Le temps c’est de l’argent. Et Larry King le prouve bien en exploitant les soixante minutes de son programme, au maximum. Pas une minute de retard, pas une miniute de prolongement. Commencé à l’heure, terminé à la minute, les sujets étant souvent passionnants.
La semaine dernière, les spectateurs étaient invités à poser des questions à quatre personnes choisies par King.
Hugo Vickers, biographe de la famille royale de Grande-Bretagne; Peter Brown, ami intime du Prince Edward qui avait assisté et participé à toutes les célébrations depuis les fiançailles Edward-Sophie; Robert Lacey, auteur de “The Queen Mother’s Century” (le siècle de la reine-mère Elisabeth) et Kitty Kelley, une Américaine auteur de “The Royals”.

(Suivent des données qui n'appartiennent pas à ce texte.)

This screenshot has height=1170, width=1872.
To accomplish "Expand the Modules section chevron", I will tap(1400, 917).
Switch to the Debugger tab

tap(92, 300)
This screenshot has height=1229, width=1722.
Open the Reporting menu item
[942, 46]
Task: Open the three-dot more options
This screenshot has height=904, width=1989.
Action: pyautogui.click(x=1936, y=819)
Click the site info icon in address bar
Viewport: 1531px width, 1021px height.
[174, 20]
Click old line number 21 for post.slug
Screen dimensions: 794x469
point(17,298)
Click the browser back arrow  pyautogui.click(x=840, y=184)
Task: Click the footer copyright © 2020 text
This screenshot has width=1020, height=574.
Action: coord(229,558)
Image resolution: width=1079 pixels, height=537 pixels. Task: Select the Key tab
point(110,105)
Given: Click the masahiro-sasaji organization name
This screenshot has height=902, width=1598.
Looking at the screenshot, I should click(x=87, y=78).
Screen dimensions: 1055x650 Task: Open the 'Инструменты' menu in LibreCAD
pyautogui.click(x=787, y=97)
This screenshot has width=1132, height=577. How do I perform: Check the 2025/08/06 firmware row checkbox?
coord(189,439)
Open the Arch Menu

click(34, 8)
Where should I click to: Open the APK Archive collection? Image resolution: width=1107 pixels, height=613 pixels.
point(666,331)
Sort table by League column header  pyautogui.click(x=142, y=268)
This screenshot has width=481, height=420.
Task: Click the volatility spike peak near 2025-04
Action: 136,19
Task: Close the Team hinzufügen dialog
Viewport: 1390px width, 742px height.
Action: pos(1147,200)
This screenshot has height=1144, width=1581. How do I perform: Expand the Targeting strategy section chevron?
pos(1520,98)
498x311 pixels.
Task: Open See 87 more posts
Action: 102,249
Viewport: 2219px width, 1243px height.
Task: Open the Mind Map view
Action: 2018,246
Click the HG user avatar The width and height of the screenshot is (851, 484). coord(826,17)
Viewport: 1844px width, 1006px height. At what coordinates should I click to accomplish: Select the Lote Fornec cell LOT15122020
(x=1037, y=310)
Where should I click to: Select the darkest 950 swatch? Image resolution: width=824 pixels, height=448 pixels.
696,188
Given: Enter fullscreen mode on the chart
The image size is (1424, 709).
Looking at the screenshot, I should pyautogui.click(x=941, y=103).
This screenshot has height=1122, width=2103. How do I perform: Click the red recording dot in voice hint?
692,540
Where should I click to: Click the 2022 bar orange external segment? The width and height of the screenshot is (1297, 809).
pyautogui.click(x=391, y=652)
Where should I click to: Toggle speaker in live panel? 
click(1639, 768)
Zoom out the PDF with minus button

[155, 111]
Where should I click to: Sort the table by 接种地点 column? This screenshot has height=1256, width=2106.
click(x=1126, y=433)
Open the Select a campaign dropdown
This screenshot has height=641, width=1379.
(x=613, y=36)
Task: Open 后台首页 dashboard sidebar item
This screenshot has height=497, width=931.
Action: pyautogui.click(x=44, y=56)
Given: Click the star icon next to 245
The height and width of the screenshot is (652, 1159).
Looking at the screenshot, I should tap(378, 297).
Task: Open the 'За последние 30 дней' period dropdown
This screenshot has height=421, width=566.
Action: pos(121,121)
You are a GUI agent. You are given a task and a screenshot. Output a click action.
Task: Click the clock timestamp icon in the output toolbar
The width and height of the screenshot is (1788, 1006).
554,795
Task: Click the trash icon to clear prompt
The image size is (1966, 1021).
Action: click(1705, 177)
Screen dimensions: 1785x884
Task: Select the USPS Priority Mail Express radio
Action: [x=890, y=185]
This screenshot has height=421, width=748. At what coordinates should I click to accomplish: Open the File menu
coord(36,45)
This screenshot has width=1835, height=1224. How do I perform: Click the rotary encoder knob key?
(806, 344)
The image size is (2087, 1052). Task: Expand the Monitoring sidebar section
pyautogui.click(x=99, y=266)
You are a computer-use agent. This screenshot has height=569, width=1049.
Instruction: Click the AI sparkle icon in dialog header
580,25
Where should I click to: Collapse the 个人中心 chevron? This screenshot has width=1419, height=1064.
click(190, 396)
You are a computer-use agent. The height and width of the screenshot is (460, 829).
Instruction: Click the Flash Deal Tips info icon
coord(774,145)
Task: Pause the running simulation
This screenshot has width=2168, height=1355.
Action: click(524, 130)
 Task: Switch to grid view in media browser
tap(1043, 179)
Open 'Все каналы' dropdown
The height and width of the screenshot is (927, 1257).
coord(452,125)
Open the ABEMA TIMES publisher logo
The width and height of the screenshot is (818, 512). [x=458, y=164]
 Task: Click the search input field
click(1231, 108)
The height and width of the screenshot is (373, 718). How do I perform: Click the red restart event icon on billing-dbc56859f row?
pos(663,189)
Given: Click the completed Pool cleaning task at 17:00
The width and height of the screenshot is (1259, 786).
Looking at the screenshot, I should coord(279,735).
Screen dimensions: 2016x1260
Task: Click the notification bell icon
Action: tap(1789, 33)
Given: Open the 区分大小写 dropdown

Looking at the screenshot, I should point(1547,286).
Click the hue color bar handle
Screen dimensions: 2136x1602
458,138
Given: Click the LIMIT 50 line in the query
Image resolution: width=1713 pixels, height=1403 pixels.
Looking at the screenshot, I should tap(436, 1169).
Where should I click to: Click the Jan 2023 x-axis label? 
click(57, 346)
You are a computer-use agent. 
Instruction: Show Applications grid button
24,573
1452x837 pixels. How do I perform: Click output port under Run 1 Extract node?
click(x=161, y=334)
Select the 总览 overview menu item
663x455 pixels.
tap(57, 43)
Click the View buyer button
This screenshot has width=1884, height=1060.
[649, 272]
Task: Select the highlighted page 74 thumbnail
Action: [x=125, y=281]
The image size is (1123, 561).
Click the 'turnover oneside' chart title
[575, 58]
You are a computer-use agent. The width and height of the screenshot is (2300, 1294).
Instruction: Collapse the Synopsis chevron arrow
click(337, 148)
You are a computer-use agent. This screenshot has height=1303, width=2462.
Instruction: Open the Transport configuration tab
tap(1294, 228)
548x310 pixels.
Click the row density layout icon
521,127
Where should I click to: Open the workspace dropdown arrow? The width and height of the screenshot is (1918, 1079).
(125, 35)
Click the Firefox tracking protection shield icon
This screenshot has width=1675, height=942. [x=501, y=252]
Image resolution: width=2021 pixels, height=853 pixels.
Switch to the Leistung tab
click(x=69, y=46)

Pendant 60 minutes, cela a été un feu d’artifice ayant prouvé que “démocratie” n’est pas un vain mot, tant au Royaume-Uni, qu’aux USA.
Toutes les questions possibles et inimaginables au sujet de la famille royale britannique ont été posées.
Entre autres: pourquoi a-t-on banni les chapeaux de la cérémonie?
Réponse très simple: pour le plus grand confort des invités, qui tous devaient se rendre à la réception et à la soirée organisées après la cérémonie religieuse. Le fait d’avoir des chapeaux aurait obligé  ces dames à se recoiffer, donc à rentrer chez elles...
Le plus simple était de les supprimer, afin d’avoir la même tenue au mariage; puis, au dîner. Seule exception la reine-mère Elisabeth qui célèbre en août ses 99 printemps: elle s’est permis de rentrer chez elle, de changer de tenue, de se recoiffer et d’arriver fraîche et pimpante au dîner.